Problem requirements ▸ Within the entries that follow, show each line where the word "dimensions" occurs.

[[ Dataset content, beginning ]]

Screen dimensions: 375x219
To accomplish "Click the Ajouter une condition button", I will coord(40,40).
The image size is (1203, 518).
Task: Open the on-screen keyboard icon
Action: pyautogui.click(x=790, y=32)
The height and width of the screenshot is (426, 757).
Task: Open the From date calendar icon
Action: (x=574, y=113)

[[ Dataset content, end ]]
[[ Dataset content, beginning ]]

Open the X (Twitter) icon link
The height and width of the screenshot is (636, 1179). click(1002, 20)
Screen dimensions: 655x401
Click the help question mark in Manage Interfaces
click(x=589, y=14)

[[ Dataset content, end ]]

Written answer ▸
Screen dimensions: 375x219
Screen dimensions: 655x401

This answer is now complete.